I giudici e il peso del rinvio
   
LUIGI LA SPINA

Le sentenze dei magistrati si rispettano, ma si possono commentare. La decisione dei giudici amministrativi sulle elezioni regionali in Piemonte ha innescato, per la felicità dei giuristi, una ridda di interpretazioni e di pareri contrastanti. Per il comune cittadino, invece, la reazione, di sorpresa e di sconcerto, è stata abbastanza comune. Di fronte a due litiganti, ci si aspetta un verdetto che dia ragione o all’uno o all’altro. Al contrario, davanti a due strade, i giudici del Tar ne hanno individuato non solo una terza, persino una quarta e una quinta. Dalla giustizia si chiede la riduzione delle tesi contrastanti in una sola verità. Come si può non esprimere un sentimento di perplessità, quando da una camera di consiglio nasce una moltiplicazione delle ipotesi? A tutela del lettore, e magari anche dell’autore, è bene evitare di scendere in dettagli giuridico-amministrativi che, una volta e chissà perché, si attribuivano alle propensioni contorte di menti bizantine. Ma con qualche azzardo, il mestiere impone di tentare una semplificazione.

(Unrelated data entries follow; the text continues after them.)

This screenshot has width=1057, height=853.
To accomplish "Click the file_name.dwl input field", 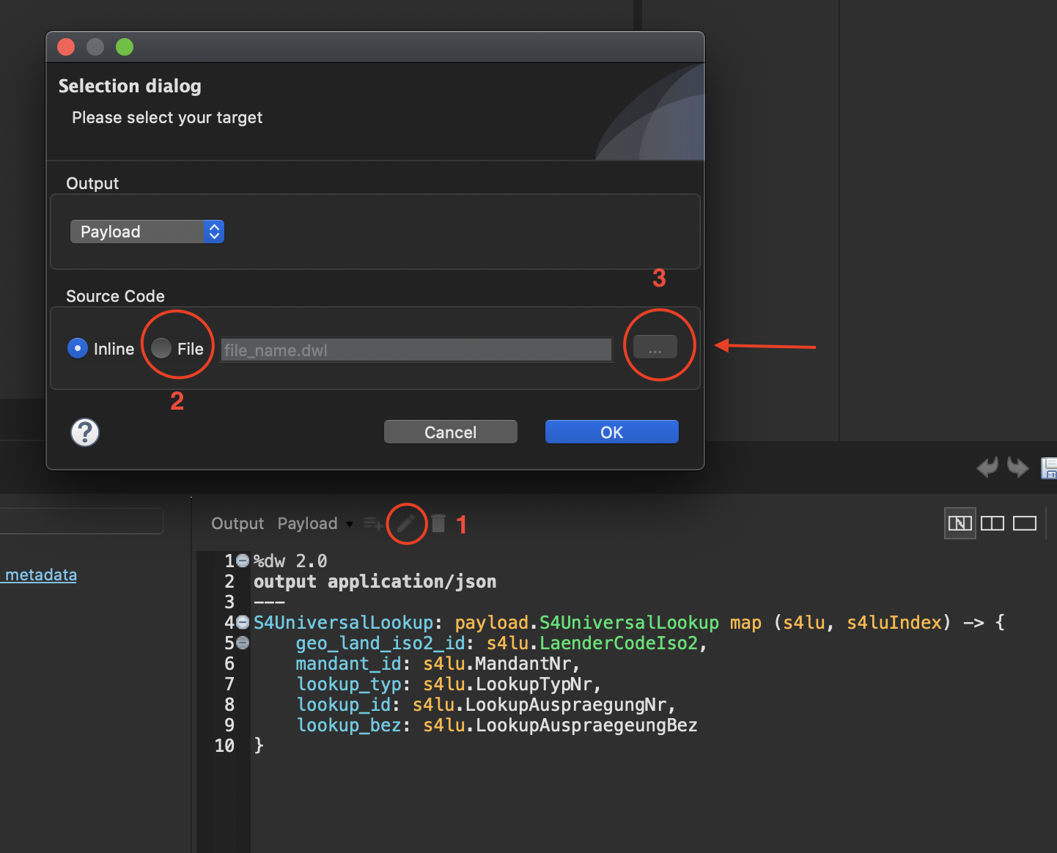I will click(x=415, y=350).
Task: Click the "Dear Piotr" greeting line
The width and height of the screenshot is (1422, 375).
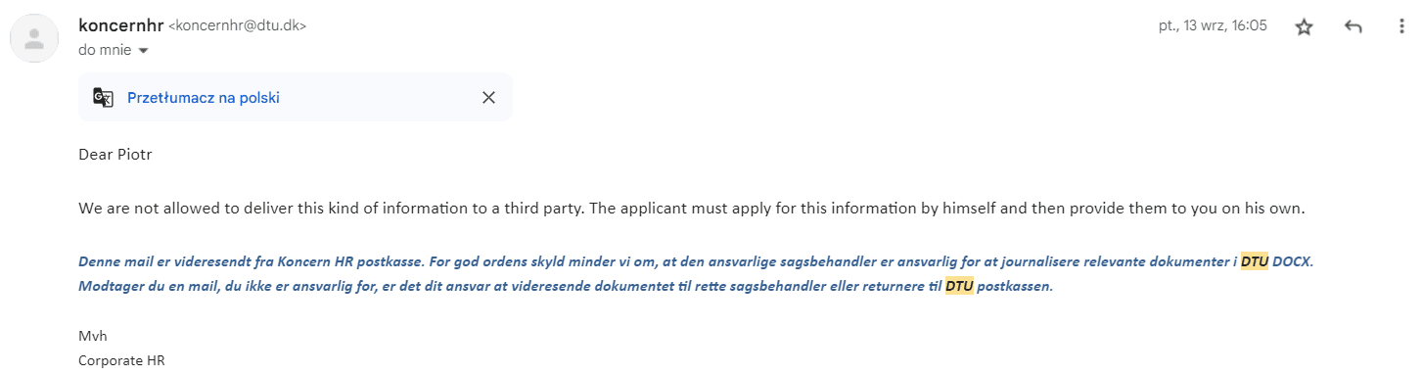Action: coord(115,154)
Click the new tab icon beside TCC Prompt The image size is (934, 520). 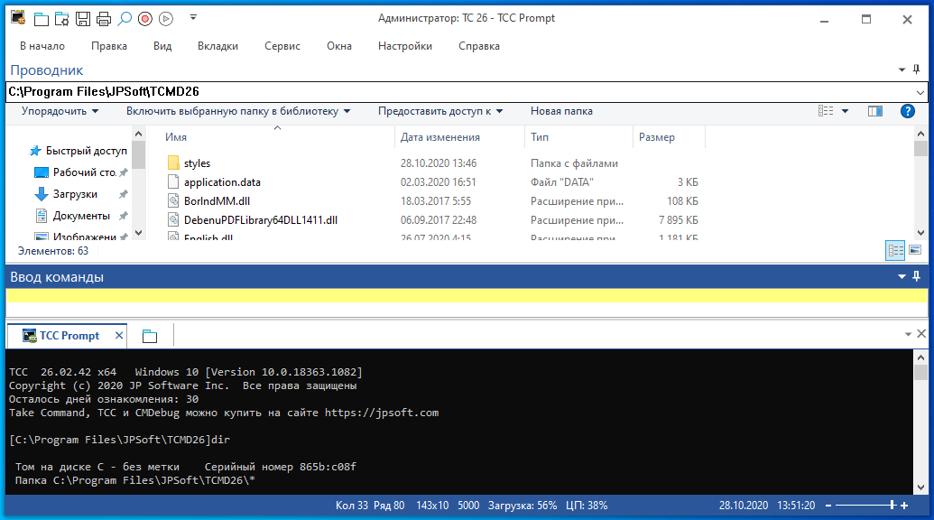tap(150, 336)
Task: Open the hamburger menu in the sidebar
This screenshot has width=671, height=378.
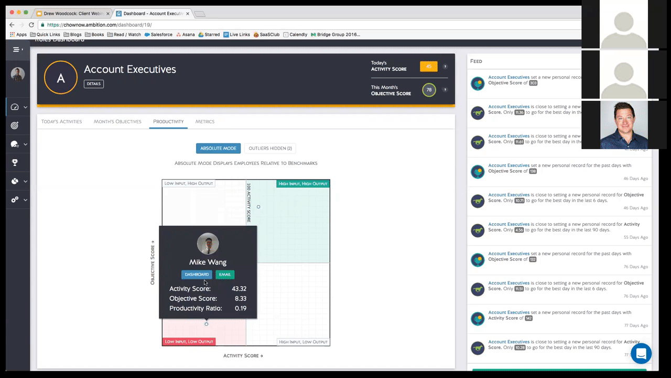Action: 17,49
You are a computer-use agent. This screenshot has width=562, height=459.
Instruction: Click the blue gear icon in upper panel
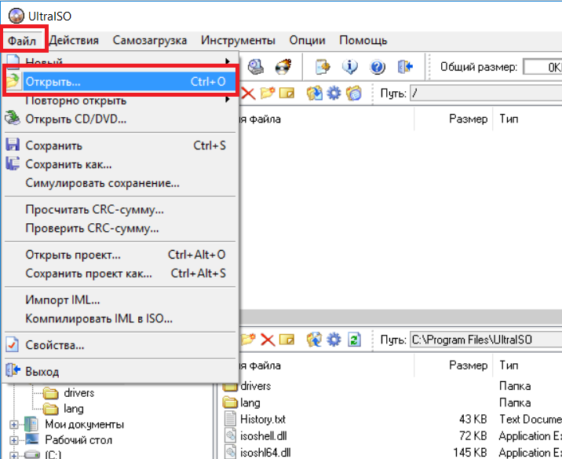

Contro la vittoria del leghista Cota, alla Regione Piemonte, erano stati presentati ricorsi per quattro liste a lui collegate. Respinto quello sui «Verdi-Verdi», i giudici hanno sospeso la decisione per la lista «Pensionati per Cota», in attesa del processo penale. Hanno ordinato, invece, il riconteggio dei voti per due liste, «Consumatori» e «Al centro con Scanderebech», considerandole presentate in modo irregolare. Il buon senso del cittadino, benché già un po’ provato, potrebbe a questo punto sentirsi meglio, nell’ipotesi che tutto si possa risolvere con una, sia pure faticosa, operazione aritmetica: se Cota risulta vincitore anche senza i voti delle due liste, ma con quelli espressi alla sua persona, quale candidato collegato alle liste incriminate, il verdetto viene confermato; altrimenti avrà vinto la sua competitrice, Mercedes Bresso. Troppo facile: la legge prevede che basti la croce su una lista, per contare quel voto anche per il candidato presidente di quella coalizione elettorale. Poiché non è ammessa ignoranza, se non c’è una esplicita volontà di dare il cosiddetto voto disgiunto, le intenzioni del cittadino devono essere rispettate anche in questo caso.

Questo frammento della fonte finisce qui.